=== ESTRATTO DEL TESTO ===
Stefano Magni, docente di letteratura italiana all’Università di Aix en Provence-Marseille porta ora in libreria una ponderosa riflessione su Giuseppe Antonio Borgese (G.A. Borgese – Dal nazionalismo al federalismo). Libro “definitivo”, se mai ce ne possono essere in un contesto così fluido come la critica letteraria, e che fa il punto non solo sullo scrittore e pensatore del fronte nazionalista negli anni della Grande Guerra e sull’antifascista che preferì un dorato esilio americano (a partire dal 1931, quando fu chiamato come visiting professor a Berkley) al giuramento di fedeltà al regime (imposto proprio nel 1931 ai docenti universitari), ma anche sull’ultima fase della sua vita, sicuramente la meno conosciuta, quando Borgese consolida posizioni federalistiche e pacifiste anche sulla scorta di una adesione non dogmatica alla fede bahà’i. Il professor Magni ha gentilmente accondisceso a rispondere ad alcune domande per chiarire gli obiettivi e i risultati della sua ricerca.

 

Caro Stefano, di Borgese, anche un italiano di buona cultura conosce solamente il romanzo Rubè, che viene generalmente citato nella maggior parte delle Storie della letteratura per i Licei. Eppure non è la sua sola opera di narrativa, scrisse anche un quasi dimenticato (nonostante alcune recenti ristampe) I vivi e i morti oltre a racconti, scritti di viaggio e perfino poesie. Potresti riassumere, sinteticamente, il suo percorso di narratore?
=== MATERIALE ESTRATTO ===
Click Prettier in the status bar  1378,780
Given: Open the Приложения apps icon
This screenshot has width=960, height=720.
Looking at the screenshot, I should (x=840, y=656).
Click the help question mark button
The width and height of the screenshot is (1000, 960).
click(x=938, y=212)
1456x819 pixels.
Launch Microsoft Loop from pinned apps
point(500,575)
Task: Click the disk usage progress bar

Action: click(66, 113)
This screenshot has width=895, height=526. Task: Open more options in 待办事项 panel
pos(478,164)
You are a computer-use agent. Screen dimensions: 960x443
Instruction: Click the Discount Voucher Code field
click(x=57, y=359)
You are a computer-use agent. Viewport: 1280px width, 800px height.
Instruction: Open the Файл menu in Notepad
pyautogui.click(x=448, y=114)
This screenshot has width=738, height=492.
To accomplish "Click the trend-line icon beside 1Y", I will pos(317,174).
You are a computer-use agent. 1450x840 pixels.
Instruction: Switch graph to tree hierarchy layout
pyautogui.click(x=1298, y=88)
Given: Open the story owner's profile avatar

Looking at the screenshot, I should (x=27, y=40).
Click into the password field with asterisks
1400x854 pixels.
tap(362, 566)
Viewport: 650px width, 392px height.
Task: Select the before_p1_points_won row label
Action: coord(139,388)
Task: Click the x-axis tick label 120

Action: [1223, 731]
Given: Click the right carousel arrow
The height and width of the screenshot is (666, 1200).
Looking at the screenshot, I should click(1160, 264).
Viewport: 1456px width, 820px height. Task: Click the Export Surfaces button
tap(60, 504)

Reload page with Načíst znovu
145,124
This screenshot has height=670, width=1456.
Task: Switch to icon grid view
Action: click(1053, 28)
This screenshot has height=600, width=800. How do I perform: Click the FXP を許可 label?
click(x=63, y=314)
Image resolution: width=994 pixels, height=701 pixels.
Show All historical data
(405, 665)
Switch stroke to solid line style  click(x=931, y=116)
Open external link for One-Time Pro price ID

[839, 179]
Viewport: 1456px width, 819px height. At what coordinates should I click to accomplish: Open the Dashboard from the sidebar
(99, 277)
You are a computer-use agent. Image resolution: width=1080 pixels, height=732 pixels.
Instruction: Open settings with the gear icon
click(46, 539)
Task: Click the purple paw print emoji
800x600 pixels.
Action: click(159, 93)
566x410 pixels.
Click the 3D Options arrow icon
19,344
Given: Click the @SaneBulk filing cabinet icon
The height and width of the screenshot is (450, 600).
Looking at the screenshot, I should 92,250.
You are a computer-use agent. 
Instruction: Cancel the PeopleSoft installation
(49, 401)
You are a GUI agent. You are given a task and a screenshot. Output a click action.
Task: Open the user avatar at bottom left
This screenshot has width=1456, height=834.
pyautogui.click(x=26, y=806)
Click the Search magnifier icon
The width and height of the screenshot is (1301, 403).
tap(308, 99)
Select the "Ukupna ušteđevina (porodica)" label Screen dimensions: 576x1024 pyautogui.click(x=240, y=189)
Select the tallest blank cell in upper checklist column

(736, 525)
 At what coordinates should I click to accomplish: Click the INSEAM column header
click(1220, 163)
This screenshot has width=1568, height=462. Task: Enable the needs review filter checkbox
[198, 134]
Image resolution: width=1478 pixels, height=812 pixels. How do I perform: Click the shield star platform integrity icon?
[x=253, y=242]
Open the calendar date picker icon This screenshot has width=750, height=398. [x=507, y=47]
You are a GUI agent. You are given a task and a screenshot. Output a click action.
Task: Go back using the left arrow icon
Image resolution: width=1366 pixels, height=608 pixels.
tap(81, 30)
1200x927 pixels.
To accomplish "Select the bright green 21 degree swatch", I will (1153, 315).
===
RICHIESTA SCRITTA 1 —
In base al testo su Borgese, risponda alle domande seguenti:
(a) In quale università insegna Stefano Magni?
(b) In quale anno Borgese fu chiamato come visiting professor a Berkley?
(c) Quale romanzo di Borgese viene generalmente citato nelle Storie della letteratura per i Licei?
RICHIESTA SCRITTA 2 —
Riporti fedelmente il passo del testo su Borgese da "Caro Stefano, di" fino a "percorso di narratore?" incluso.
RICHIESTA SCRITTA 3 —
Prosegua il testo su Borgese a partire dal punto in cui si interrompe.
Per svolgere il lavoro non occorre consultare i record.

RISPOSTA 1 —
(a) All'Università di Aix en Provence-Marseille.
(b) Nel 1931.
(c) Rubè.

RISPOSTA 2 —
Caro Stefano, di Borgese, anche un italiano di buona cultura conosce solamente il romanzo Rubè, che viene generalmente citato nella maggior parte delle Storie della letteratura per i Licei. Eppure non è la sua sola opera di narrativa, scrisse anche un quasi dimenticato (nonostante alcune recenti ristampe) I vivi e i morti oltre a racconti, scritti di viaggio e perfino poesie. Potresti riassumere, sinteticamente, il suo percorso di narratore?

RISPOSTA 3 —
In effetti Borgese è stato un intellettuale poliedrico e se non si citano molti titoli tra le sue opere narrative è perché ha sperimentato molti generi e, in narrativa, si è limitato a due romanzi e ad alcune raccolte di novelle. Ha anche scritto poesie, ma non lo ricorderei per questo. È stato molto più prolifico e acuto come critico letterario. Aveva uno stile tagliente, opinioni decise, creava belle immagini critiche. Il termine “crepuscolare” ci viene dalla sua penna. Però tutto il mio libro costituisce un tentativo di far dimenticare questo Borgese per presentarne un altro, di cui non si parla mai, che da inizio Novecento, da Il Regno (1903-1904) fino a Common Cause (1947-1951), una rivista da lui diretta quando era docente a Chicago, si occupa della politica e dei problemi del suo tempo. Egli è stato nazionalista al fianco di Corradini, colui che nel 1910 ha fondato proprio il partito nazionalista italiano. Poi, proprio nel 1910, rompe con il movimento nascente e si cerca una nicchia in una posizione di destra più moderata. Resta un conservatore, dalla formazione religiosa molto chiara, ma dalle scelte assolutamente laiche in politica, un po’ come lo furono prima di lui Dante e Mazzini, autori cui si ispira. Borgese è sempre difficile da inquadrare. Esce da un nucleo di intellettuali che hanno sostenuto il fascismo, ma già dal 1910 la sua posizione è defilata. Per questo non è piaciuto ai fascisti e nemmeno agli antifascisti di sinistra nel dopoguerra. Da qui l’oblio nel quale è caduto.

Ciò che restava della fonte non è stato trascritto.